Artificial neural network
categorization of speech fluency measures across speech disorders
By A.P. Salvatore, M. Cannito, A Biswas, R. Ingham,
B.K. Bender, and B Manriquez
This project investigated the
patterns of speech fluency behavior found in five normal, five spasmodic
dysphonic, and five stuttering speakers through the application of
unsupervised, self-organizing artificial neural-network (ANN) techniques. This
investigation developed an evolving ANN model to describe the relationships
present in speech samples based upon a reading of the Rainbow Passage.
Historically, clinical judgment of voice and speech status is based upon
training provided under the tutelage of an expert, experience, and statistical
data. Training acquired under the tutelage of an expert has the potential for
bias.

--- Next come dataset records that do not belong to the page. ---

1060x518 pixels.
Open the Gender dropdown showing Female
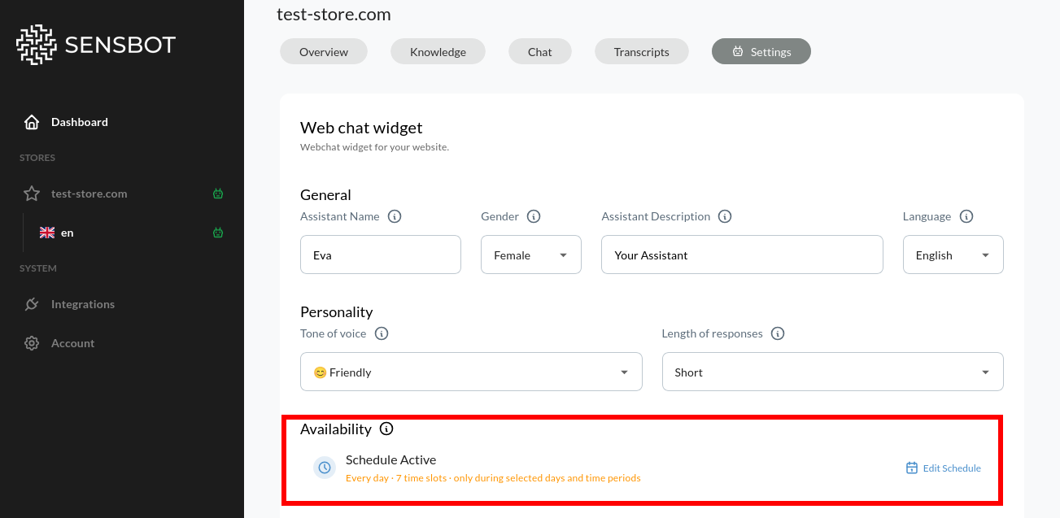point(530,255)
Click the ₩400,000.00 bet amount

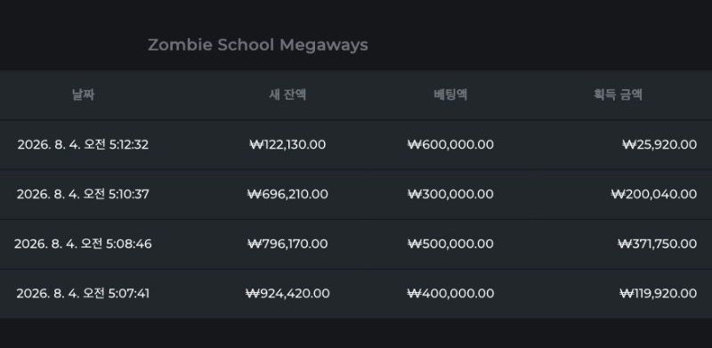tap(450, 294)
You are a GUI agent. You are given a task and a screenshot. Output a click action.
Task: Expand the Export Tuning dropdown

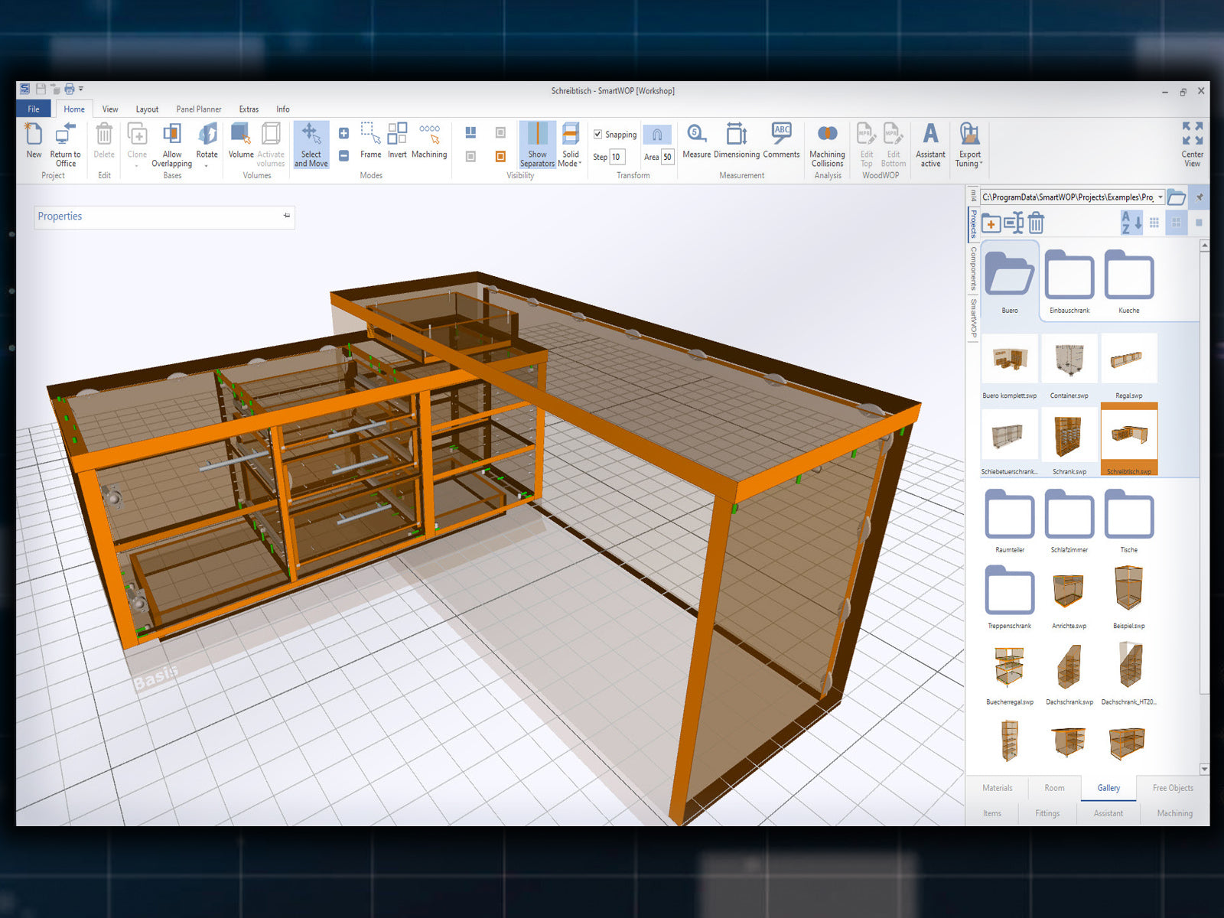[x=969, y=145]
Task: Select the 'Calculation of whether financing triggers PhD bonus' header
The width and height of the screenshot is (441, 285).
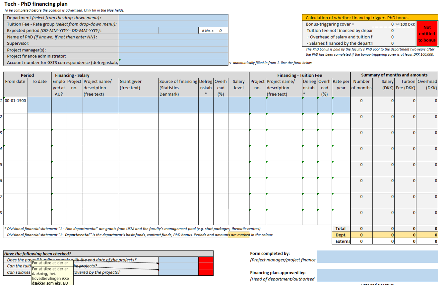Action: (x=370, y=18)
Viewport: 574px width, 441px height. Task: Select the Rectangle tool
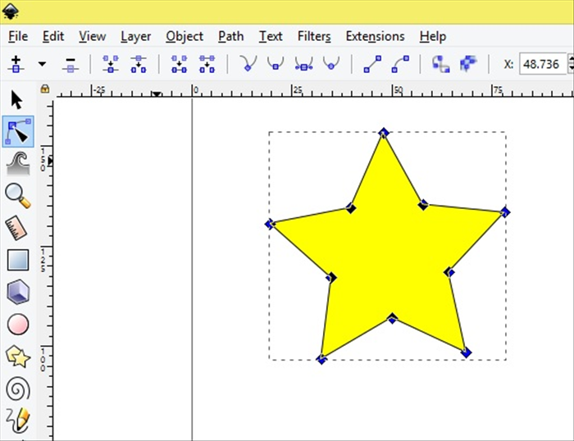(17, 260)
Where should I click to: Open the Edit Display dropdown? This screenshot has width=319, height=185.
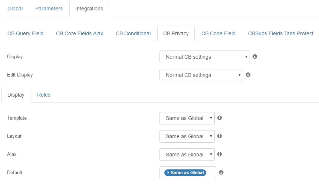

Also the use of statistical methods may not be appropriate for assessing
multidimensional, dynamic and non-linear data such as speech fluency measures.
The identification of common speech fluency patterns across different clinical
diagnostic groups of patients may be instructive in developing efficacious
clinical training materials and procedures. The current on-going investigation
indicates that a trained neural network can accurately categorize speech
samples collected from the above three groups of participants. This
investigation provides insights into the nature of normal and pathological
voice/speech disfluency, and the identification of
subtypes of speakers not previously appreciated.